Depuis une dizaine d’années, la multiplication des émissions de cuisine et des livres de recettes ont fait de nos assiettes un sujet de société de premier plan, à la croisée d’enjeux économiques, environnementaux et sociaux. D’ailleurs, en ce moment, à la suite des États généraux de l’alimentation, le Parlement finalise une loi « pour l’Équilibre des relations commerciales et une alimentation saine et de qualité ». À cette occasion, des associations comme Greenpeace se mobilisent pour l’introduction de menus végétariens dans les établissements scolaires : selon elles, notre manière de produire de la nourriture mais aussi de nous alimenter devrait être entièrement repensée pour être compatible avec la sauvegarde de l’environnement et de la biodiversité. L’alimentation est un effet un formidable reflet du fonctionnement d’une société et constitue par conséquent un grand levier d’action pour initier un changement. À quel point la cuisine est-elle liée à l’organisation de notre économie ? Que peut-on raconter à partir de ce que nous mangeons ? Hier un historien, Steven Kaplan, aujourd’hui un journaliste, Jean-Baptiste Malet, ont chacun répondu à cette question avec leurs méthodes et leurs palais respectifs et ont dessiné une histoire pour l’un du pain, pour l’autre de la tomate.
N’en déplaise à notre fierté nationale, le meilleur ambassadeur de notre chère baguette est américain, il s’appelle Steven Kaplan et enseigne aujourd’hui à l’université de Cornell et à la Sorbonne. Étudiant en histoire dans les années soixante, Steven Kaplan a été profondément marqué à son arrivée en France par l’École des Annales, courant historique français fondé par Lucien Febvre et Marc Bloch, qui promeut une histoire transversale et transdisciplinaire, sur des temps longs. Le jeune historien chercha alors une « problématique totalisante »1pour inscrire son travail dans la lignée de ses maîtres ; après avoir songé au vin, à la mort et à l’amour, il tomba finalement sur le pain et eut l’heureuse surprise de constater que c’était un sujet en apparence si banal qu’il n’avait pas encore été étudié en tant que tel. Or de cet aliment de base, à la fois objet matériel et symbolique (il représente le corps du Christ dans la religion catholique), on peut explorer les dimensions sociales, politiques, institutionnelles, religieuses et politiques. Son poids culturel est ancré jusque dans notre langue puisqu’étymologiquement, un compagnon est « celui avec qui l’on partage le pain ». L’historien américain choisit de se concentrer sur son siècle favori, à savoir le XVIIIe siècle, ce qui est d’autant plus cohérent qu’en France les premières réformes libérales ont eu lieu à la fin de l’Ancien régime avec la dérégulation du commerce des grains. Ces tentatives, en 1762 et 1774, se soldèrent d’ailleurs par des famines qui entraînèrent des révoltes. De plus, durant le règne de Louis XVI, de mauvaises conditions climatiques provoquèrent des faibles récoltes qui causèrent une hausse du prix de pain de 75 % entre janvier 1787 et juillet 1789, plongeant le royaume dans une crise économique qui fut une des causes de la Révolution française, même si le principal motif de révolte paysanne demeurait l’impôt.

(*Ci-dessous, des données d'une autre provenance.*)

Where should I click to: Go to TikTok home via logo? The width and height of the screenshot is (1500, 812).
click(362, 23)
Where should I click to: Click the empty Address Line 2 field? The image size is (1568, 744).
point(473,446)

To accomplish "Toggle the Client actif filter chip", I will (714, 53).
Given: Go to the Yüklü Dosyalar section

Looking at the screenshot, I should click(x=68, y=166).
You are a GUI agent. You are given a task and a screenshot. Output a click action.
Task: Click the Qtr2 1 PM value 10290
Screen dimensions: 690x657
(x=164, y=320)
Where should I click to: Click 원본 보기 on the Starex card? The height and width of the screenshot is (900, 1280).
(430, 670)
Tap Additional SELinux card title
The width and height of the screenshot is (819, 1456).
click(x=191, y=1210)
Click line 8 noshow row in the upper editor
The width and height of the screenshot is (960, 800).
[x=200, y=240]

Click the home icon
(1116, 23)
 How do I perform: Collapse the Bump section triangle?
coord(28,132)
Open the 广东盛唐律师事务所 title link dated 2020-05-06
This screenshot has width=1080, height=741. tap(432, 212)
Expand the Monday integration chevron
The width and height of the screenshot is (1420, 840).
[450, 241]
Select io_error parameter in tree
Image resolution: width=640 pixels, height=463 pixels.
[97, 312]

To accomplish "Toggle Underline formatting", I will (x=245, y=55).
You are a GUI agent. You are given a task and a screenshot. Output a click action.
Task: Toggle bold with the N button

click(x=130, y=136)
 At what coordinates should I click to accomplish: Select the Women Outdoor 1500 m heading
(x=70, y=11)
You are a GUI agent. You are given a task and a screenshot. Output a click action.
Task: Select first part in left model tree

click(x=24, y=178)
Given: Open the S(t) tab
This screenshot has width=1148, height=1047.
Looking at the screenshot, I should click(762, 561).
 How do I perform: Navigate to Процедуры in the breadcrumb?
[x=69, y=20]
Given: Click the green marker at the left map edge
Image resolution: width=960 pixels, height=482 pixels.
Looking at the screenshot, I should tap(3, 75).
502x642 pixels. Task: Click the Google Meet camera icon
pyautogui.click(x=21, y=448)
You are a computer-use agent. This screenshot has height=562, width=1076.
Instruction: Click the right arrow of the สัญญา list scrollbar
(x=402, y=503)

Steven Kaplan commença laborieusement ses recherches. En effet, comment s’approcher d’une réalité quotidienne à partir de sources historiques constituées pour la majeure partie par les puissants ? Naïvement, l’apprenti chercheur se rendit aux Archives nationales et demanda où se trouvait la lettre « p » comme pain2, cependant une telle classification des archives n’existait pas : il dut chercher dans les vingt millions de contrats que comptent les archives notariales de Paris ceux qui concernaient les boulangers, les meuniers, les marchands de grains et autres professionnels du pain, mais cela revenait à chercher une aiguille dans une botte de foin… L’historien passait donc souvent des journées entières à parcourir les archives sans trouver un seul document permettant d’alimenter ses recherches. Il sollicita alors l’aide de ses voisins de lecture aux Archives nationales, leur demandant de lui indiquer s’ils trouvaient par hasard des contrats en rapport avec son objet d’étude. Ces derniers lui laissèrent ensuite aux toilettes ou sur sa chaise des petits bouts de papier renfermant de précieuses références, comme par exemple un constat de police d’un boulanger qui contrevenait à la taxation du pain. Sa patience a parfois été généreusement récompensée, comme ce jour où dans un dossier de faillite d’une boulangerie, le chercheur trouva des miettes de pain vieilles de deux cent ans (cet été, des archéologues ont fait encore mieux en trouvant dans une cheminée d’un désert jordanien des restes de pain vieux de 14 000 ans : soit quelques milliers d’années avant l’apparition de l’agriculture dans cette région3) ! Parlant avec beaucoup de sensualité de la croûte et de la mie de pain, l’historien, qui a même été jusqu’à passer un CAP de boulangerie, est devenu un vrai « docteur ès baguettes » (il a d’ailleurs publié un guide des meilleures boulangeries de Paris).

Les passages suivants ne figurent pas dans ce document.